Call for Proposals!

For this year’s INCS (Interdisciplinary Nineteenth-Century Studies) 2016 conference, which will be held in Asheville, NC from March 10th-13th, 2016, Appalachian State University is seeking papers that investigate Nineteenth-century histories and natures; “Natural and Unnatural Histories”.  The papers and preliminary proposals should focus on how natures, environments, or ecologies interact with histories at different scales – the local, the national, the transnational, or the planetary.  Submissions should also center around the notion of how might Nineteenth-century natural histories help us to rethink historicism in the present.

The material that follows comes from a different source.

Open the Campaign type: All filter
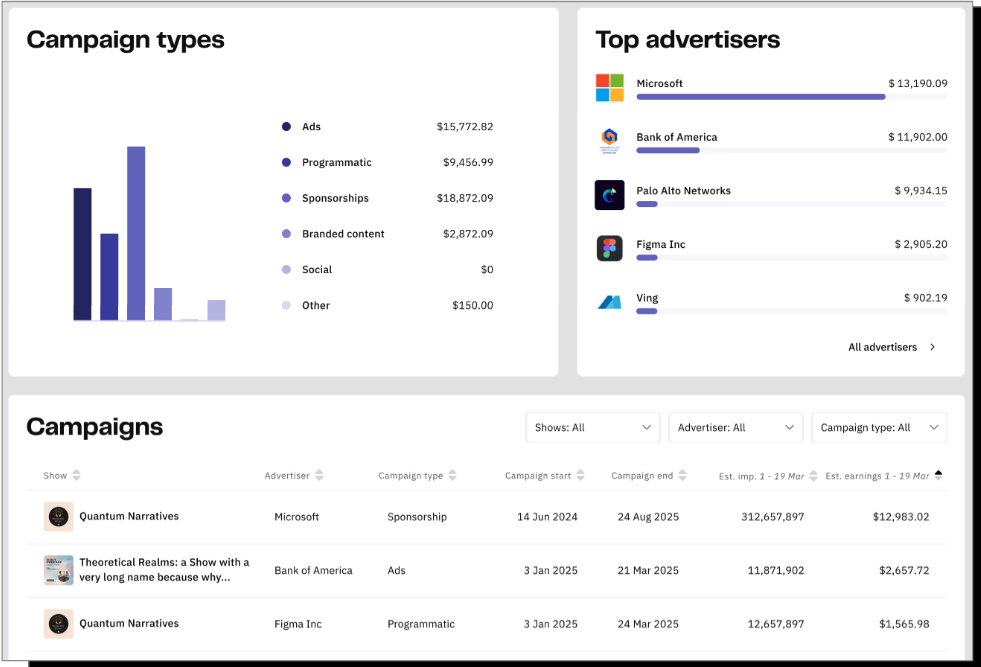(878, 427)
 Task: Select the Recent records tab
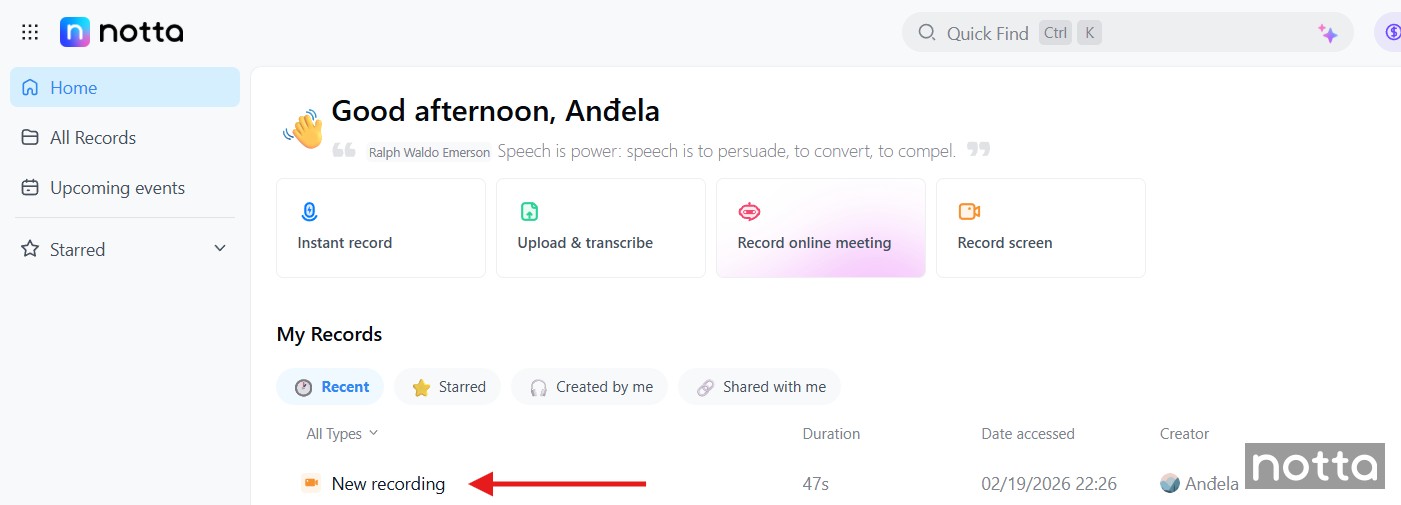pos(331,386)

Historicism achieved its full flowering in the nineteenth century, when the historical methods of inquiry envisioned by figures such as Vico, Herder, and von Ranke were taken up and transformed in philosophy, art criticism, hermeneutics, philology, the human sciences, and, of course, history itself. By 1831, John Stuart Mill was already declaring historicism the dominant idea of the age.  Taking human activity as their central subject, some Nineteenth-century historicisms extended Hegel’s distinction between historical processes governed by thought and non-historical processes governed by nature. At the same time, scientists like Lyell and Darwin radically challenged Nineteenth-century understandings of history by arguing that nature itself is historical. Powered by fossil fuels, industrialization began to prove this point by profoundly altering global ecologies at a previously unimaginable scale.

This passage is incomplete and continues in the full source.